▶ _Task brief_
Given the listing below, write out exactly the lines starting with the line that has "Select the 'Есть' value" and going on through the line that has "This screenshot has width=868, height=471.", both kept.

** Opening Raw data block **

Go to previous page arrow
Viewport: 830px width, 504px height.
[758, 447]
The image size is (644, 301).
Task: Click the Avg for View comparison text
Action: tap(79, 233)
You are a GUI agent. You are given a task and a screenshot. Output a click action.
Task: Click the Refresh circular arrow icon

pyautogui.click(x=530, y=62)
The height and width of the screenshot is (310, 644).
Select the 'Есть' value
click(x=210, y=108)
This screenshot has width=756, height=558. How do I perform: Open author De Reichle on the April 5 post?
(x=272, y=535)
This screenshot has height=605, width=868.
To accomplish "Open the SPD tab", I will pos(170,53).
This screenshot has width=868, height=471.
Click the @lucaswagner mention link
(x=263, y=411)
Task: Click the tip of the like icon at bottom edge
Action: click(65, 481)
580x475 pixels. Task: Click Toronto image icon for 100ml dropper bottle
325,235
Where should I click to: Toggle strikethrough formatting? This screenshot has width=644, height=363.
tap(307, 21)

** Closing Raw data block **
** Opening Raw data block **

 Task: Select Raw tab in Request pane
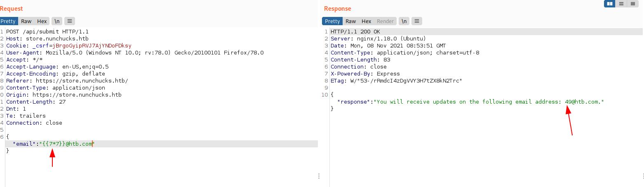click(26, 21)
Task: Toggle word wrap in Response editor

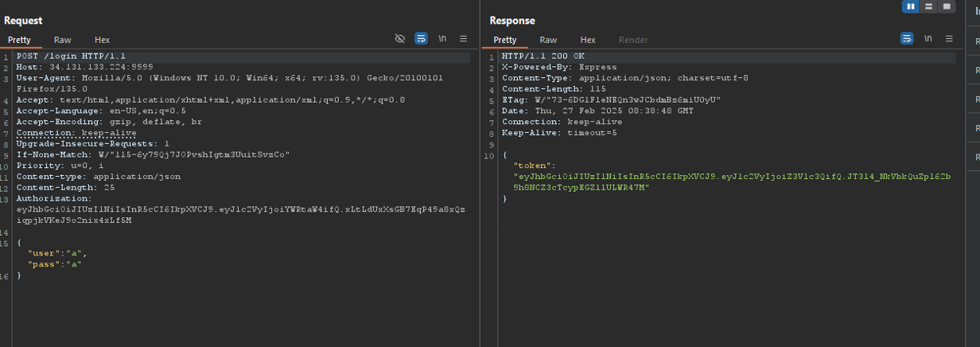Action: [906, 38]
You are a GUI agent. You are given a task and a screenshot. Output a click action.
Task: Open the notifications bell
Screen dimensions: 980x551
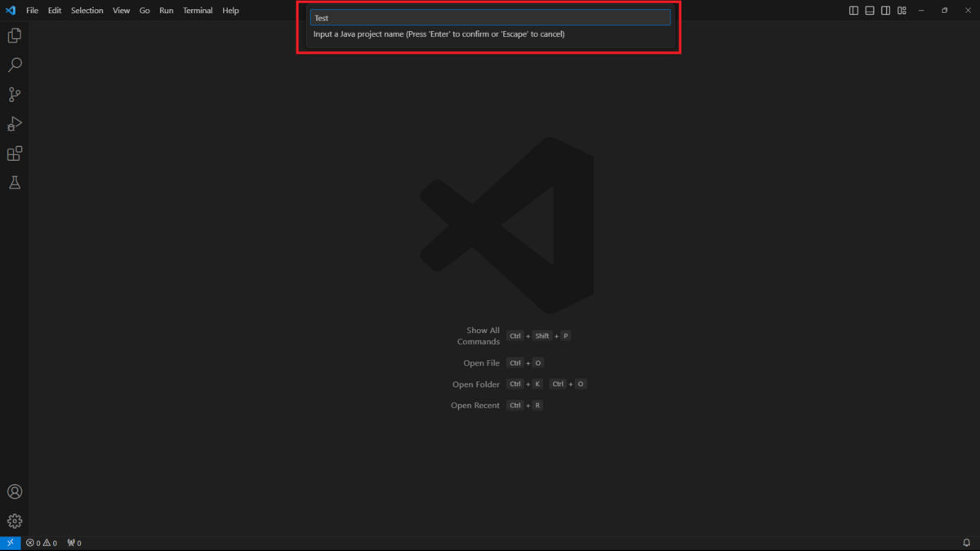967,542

** Closing Raw data block **

▶ _Response to this exercise_
Select the 'Есть' value
click(x=210, y=108)
This screenshot has width=756, height=558. How do I perform: Open author De Reichle on the April 5 post?
(x=272, y=535)
This screenshot has height=605, width=868.
To accomplish "Open the SPD tab", I will pos(170,53).
This screenshot has width=868, height=471.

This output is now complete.